A Child's Acceptence

I was standing outside my daughter's class the last week of school.  She was going to go to a friend's after class and I had brought her play clothes for her.  I stood quietly out of the way listening to the classroom routines.

They put away their papers, they picked up garbage.  They readied for lunch.  Then the teacher said, "Ok, if you have a sister, you can line up first."  Most of the class came tumbling over to the door, and I felt sad for my daughter, to be alone.  A little wave of sadness went over me for the daughter who is alone instead of the two giggling girls I should have.

But then I saw her dark little head jostling around with those in the line up first, and I was puzzled for half a second.  I thought she hadn't heard the instructions correctly.

Then I smiled.  She did.  My daughter is bright.  She heard them.

It is just that she has always known that she does have a sister.  My heart smiled.  These little moments are a gift for my heart, for the quiet part that grieves my baby who died before I held her. 

The world so often tells us to "get over it" or to "go on".  People think about getting help for us if we continue to remember, so we learn to be quiet.

But the giggle of my daughter lining up, "I do have a sister.  She just lives in heaven". 

A gift.  My daughter is not forgotten.  She is remembered by her brothers and her sister. 

I hugged my daughter and handed her her play clothes and left with a smile.  Grief of a baby is often worse because it seems that there is no one to remember, that your child will slip into the mists of never being known, remembered.  I smiled quietly - she has not been forgotten.

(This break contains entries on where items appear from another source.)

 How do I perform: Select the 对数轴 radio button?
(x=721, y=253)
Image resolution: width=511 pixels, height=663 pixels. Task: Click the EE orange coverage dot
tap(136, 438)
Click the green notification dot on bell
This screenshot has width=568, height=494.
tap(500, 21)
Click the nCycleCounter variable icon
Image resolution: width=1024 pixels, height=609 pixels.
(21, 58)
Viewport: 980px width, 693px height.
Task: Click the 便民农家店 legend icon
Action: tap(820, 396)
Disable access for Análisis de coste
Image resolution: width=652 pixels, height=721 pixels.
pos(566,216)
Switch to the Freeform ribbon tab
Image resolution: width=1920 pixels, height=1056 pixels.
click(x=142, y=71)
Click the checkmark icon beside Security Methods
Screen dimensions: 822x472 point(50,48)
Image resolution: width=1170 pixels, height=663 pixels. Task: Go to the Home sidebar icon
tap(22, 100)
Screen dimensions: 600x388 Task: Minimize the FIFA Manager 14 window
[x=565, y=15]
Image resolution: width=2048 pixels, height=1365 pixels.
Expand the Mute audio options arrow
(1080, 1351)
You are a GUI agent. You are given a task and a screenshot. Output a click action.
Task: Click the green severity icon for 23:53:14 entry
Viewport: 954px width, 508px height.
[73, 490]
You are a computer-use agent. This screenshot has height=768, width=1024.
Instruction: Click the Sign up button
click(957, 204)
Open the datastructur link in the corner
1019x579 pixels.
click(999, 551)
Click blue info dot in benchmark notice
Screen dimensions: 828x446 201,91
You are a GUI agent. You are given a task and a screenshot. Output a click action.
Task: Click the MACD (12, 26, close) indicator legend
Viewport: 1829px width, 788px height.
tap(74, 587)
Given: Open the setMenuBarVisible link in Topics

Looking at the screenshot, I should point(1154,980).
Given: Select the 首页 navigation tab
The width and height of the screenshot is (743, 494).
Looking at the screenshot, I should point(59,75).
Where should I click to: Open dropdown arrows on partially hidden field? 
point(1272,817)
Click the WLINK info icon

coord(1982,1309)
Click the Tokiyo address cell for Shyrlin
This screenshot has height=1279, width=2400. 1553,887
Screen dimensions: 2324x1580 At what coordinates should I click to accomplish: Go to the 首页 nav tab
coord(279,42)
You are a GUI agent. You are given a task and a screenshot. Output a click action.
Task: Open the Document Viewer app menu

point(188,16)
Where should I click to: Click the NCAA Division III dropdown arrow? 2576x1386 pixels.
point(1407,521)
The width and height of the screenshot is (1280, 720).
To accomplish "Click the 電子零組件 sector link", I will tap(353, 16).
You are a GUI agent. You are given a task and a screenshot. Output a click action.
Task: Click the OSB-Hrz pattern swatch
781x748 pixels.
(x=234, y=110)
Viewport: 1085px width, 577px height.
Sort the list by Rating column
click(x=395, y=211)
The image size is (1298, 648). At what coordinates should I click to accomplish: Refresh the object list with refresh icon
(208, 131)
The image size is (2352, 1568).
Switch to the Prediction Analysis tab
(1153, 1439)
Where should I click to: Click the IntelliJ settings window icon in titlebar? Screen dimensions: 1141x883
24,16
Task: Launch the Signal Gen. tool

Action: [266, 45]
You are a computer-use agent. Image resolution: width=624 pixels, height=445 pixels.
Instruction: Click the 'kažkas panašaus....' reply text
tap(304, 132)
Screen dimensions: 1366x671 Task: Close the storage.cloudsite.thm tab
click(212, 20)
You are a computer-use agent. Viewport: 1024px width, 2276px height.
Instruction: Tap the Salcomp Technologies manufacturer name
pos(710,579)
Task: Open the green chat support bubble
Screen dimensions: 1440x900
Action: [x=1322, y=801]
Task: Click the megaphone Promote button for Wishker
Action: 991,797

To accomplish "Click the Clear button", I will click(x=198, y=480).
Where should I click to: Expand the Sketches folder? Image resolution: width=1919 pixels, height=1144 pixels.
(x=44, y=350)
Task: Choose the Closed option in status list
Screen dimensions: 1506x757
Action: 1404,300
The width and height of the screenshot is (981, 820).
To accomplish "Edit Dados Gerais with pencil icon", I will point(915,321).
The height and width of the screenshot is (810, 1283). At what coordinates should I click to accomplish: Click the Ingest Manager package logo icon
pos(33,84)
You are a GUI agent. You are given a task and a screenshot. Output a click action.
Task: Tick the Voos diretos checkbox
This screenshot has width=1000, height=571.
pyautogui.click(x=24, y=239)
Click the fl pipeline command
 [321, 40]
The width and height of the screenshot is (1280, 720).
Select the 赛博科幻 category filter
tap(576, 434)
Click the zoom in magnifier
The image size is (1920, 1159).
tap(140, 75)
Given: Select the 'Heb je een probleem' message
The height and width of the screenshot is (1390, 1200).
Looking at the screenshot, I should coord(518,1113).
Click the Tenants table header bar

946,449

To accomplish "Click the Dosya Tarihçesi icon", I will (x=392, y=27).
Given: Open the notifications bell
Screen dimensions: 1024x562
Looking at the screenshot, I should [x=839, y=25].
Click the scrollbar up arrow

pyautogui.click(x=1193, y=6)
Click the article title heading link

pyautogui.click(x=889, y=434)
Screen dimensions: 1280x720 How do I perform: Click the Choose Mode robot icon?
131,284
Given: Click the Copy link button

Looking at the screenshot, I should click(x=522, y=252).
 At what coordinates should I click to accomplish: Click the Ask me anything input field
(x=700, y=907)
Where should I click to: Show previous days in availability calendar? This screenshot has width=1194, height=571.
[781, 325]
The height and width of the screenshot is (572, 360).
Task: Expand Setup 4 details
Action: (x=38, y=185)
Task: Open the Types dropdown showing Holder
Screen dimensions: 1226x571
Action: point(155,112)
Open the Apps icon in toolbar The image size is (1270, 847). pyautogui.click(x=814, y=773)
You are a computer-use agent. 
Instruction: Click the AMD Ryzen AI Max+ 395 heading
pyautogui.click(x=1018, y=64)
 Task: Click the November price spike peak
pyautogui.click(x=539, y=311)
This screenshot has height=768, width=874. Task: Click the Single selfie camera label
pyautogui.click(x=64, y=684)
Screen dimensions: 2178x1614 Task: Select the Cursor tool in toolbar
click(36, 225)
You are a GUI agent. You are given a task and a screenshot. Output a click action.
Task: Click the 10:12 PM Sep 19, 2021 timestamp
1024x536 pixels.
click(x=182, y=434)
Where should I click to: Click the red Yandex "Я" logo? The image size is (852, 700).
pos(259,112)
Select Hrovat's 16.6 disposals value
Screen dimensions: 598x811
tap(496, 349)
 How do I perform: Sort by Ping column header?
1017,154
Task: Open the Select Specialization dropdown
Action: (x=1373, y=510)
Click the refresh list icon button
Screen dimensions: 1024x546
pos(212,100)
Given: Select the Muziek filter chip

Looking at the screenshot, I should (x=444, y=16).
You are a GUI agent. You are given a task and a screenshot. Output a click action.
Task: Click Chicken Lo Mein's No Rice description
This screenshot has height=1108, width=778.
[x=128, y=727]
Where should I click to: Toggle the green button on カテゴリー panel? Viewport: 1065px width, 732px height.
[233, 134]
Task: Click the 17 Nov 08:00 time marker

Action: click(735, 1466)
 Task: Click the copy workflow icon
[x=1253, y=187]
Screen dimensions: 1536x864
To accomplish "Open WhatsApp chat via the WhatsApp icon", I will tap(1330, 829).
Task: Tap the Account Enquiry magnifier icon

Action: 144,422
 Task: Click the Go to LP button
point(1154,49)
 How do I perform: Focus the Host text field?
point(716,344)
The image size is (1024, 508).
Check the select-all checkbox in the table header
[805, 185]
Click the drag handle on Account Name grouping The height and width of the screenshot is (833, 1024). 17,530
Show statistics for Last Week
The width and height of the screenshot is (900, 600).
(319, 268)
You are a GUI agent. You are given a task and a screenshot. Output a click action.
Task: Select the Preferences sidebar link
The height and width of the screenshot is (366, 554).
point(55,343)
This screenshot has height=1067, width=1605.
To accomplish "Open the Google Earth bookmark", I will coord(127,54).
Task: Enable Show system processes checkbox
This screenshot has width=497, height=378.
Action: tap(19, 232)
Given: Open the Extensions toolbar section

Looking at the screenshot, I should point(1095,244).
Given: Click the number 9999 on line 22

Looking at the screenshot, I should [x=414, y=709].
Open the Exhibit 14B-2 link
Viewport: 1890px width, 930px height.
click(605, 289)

You know what else?  My kids are less afraid of death than I was as a child.  Death is only to them, going on in life.  Heaven is not a strange place - it is where their sister is, where we will all be together one day.  I am thankful that I did not keep their sister's short life and sudden death from them to sheild them.  I gave them a gift with the knowledge of her existence - they know there is a reality beyond death.

And they surprise me with their matter-of-fact acceptance of the sister none of us has yet met.  That makes me heart smile.